Re: Bad NFS performance for fsync(2)

Jan Kara <jack@xxxxxxx> · Fri, 24 May 2024 18:16:08 +0200

On Fri 24-05-24 15:17:55, Jan Kara wrote:
> On Thu 23-05-24 18:00:01, Trond Myklebust wrote:
> > On Thu, 2024-05-23 at 18:54 +0200, Jan Kara wrote:
> > > Hello!
> > > 
> > > I've been debugging NFS performance regression with recent kernels.
> > > It
> > > seems to be at least partially related to the following behavior of
> > > NFS
> > > (which is there for a long time AFAICT).
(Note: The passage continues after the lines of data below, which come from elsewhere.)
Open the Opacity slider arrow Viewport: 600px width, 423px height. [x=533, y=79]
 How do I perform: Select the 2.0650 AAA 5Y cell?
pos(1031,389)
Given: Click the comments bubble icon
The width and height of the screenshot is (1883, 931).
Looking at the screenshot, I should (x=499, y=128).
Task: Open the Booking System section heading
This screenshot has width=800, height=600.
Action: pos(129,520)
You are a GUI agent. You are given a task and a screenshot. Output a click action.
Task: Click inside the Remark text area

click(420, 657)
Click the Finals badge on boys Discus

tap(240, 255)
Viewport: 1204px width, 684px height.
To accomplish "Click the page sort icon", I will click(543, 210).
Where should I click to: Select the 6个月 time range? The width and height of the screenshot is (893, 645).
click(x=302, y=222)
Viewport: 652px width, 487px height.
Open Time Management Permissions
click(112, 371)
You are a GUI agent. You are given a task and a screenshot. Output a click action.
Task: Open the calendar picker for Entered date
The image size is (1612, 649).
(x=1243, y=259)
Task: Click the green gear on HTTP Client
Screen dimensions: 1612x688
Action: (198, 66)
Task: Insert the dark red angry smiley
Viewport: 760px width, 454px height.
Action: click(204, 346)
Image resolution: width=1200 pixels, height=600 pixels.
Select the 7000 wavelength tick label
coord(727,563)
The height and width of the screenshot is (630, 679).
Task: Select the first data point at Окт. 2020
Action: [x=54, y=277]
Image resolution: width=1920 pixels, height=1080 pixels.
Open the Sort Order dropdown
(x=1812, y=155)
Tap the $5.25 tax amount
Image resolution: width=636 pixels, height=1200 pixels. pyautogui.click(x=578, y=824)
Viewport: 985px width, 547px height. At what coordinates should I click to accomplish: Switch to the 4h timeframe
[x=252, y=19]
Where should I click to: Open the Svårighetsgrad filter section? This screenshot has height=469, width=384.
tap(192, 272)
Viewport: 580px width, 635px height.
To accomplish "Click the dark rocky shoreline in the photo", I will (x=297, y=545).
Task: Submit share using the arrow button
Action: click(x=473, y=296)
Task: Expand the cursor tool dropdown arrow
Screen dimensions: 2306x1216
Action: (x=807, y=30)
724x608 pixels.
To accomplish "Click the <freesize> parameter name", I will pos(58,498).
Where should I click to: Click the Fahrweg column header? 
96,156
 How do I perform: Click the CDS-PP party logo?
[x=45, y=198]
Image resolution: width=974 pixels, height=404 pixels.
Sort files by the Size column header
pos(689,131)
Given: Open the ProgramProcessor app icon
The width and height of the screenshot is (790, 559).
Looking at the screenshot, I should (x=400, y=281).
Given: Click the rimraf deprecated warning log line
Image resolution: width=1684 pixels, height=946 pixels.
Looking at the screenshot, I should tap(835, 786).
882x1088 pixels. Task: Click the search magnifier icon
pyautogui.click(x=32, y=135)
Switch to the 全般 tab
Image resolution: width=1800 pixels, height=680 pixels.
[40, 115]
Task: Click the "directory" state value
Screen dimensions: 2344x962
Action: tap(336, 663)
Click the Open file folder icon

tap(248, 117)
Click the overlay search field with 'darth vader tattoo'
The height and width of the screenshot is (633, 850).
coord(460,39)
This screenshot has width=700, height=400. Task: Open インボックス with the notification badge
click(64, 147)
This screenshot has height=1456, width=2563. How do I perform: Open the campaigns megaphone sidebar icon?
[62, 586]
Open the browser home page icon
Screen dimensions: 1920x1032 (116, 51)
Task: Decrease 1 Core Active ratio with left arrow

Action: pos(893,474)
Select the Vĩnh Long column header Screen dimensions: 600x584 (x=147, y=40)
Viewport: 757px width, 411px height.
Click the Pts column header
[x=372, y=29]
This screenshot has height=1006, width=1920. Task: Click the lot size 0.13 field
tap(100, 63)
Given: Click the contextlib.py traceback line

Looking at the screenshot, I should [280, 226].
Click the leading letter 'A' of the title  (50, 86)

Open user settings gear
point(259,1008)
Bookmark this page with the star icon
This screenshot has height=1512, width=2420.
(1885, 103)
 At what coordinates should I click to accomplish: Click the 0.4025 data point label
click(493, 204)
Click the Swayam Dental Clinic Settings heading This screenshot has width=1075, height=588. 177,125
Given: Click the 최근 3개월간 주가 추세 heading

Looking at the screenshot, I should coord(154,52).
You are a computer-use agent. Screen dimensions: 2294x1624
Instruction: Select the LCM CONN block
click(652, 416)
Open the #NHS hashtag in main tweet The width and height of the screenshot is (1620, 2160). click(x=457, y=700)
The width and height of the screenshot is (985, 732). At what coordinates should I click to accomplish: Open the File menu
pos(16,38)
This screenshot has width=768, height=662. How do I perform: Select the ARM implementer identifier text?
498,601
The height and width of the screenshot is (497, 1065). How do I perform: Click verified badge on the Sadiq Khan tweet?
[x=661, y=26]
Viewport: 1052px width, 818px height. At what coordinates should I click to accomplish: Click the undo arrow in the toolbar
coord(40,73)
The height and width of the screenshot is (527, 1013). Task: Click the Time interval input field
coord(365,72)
Suppose the following
> > > workload:
> > > 
> > > fio --direct=0 --ioengine=sync --thread --directory=/test --
> > > invalidate=1 \
> > >   --group_reporting=1 --runtime=100 --fallocate=posix --ramp_time=10
> > > \
> > >   --name=RandomWrites-async --new_group --rw=randwrite --size=32000m
> > > \
> > >   --numjobs=4 --bs=4k --fsync_on_close=1 --end_fsync=1 \
> > >   --filename_format='FioWorkloads.$jobnum'
> > > 
> > > So we do 4k buffered random writes from 4 threads into 4 different
> > > files.
> > > Now the interesting behavior comes on the final fsync(2). What I
> > > observe is
> > > that the NFS server getting a stream of 4-8k writes which have
> > > 'stable'
> > > flag set. What the server does for each such write is that performs
> > > the
> > > write and calls fsync(2). Since by the time fio calls fsync(2) on the
> > > NFS
> > > client there is like 6-8 GB worth of dirty pages to write and the
> > > server
> > > effectively ends up writing each individual 4k page as O_SYNC write,
> > > the
> > > throughput is not great...
> > > 
> > > The reason why the client sets 'stable' flag for each page write
> > > seems to
> > > be because nfs_writepages() issues writes with FLUSH_COND_STABLE for
> > > WB_SYNC_ALL writeback and nfs_pgio_rpcsetup() has this logic:
> > > 
> > >         switch (how & (FLUSH_STABLE | FLUSH_COND_STABLE)) {
> > >         case 0:
> > >                 break;
> > >         case FLUSH_COND_STABLE:
> > >                 if (nfs_reqs_to_commit(cinfo))
> > >                         break;
> > >                 fallthrough;
> > >         default:
> > >                 hdr->args.stable = NFS_FILE_SYNC;
> > >         }
> > > 
> > > but since this is final fsync(2), there are no more requests to
> > > commit so
> > > we set NFS_FILE_SYNC flag.
> > > 
> > > Now I'd think the client is stupid in submitting so many
> > > NFS_FILE_SYNC
> > > writes instead of submitting all as async and then issuing commit
> > > (i.e.,
> > > the switch above in nfs_pgio_rpcsetup() could gain something like:
> > > 
> > > 		if (count > <small_magic_number>)
> > > 			break;
> > > 
> > > But I'm not 100% sure this is a correct thing to do since I'm not
> > > 100% sure
> > > about the FLUSH_COND_STABLE requirements. On the other hand it could
> > > be
> > > also argued that the NFS server could be more clever and batch the
> > > fsync(2)s for many sync writes to the same file. But there the
> > > heuristic is
> > > less clear.
> > > 
> > > So what do people think?
> > 
> > We can probably remove that case FLUSH_COND_STABLE in
> > nfs_pgio_rpcsetup() altogether, since we have the following just before
> > the call to nfs_pgio_rpcsetup()
> > 
> >         if ((desc->pg_ioflags & FLUSH_COND_STABLE) &&
> >             (desc->pg_moreio || nfs_reqs_to_commit(&cinfo)))
> >                 desc->pg_ioflags &= ~FLUSH_COND_STABLE;
> 
> Yeah, I was somewhat wondering about that as well. But my point was that
> the client should apparently be dropping FLUSH_COND_STABLE in more cases
> because currently fsync(2) submits several GB worth of dirty pages, each
> page with NFS_FILE_SYNC set. Which is suboptimal... I'll try to understand
> better why non of the above conditions is met.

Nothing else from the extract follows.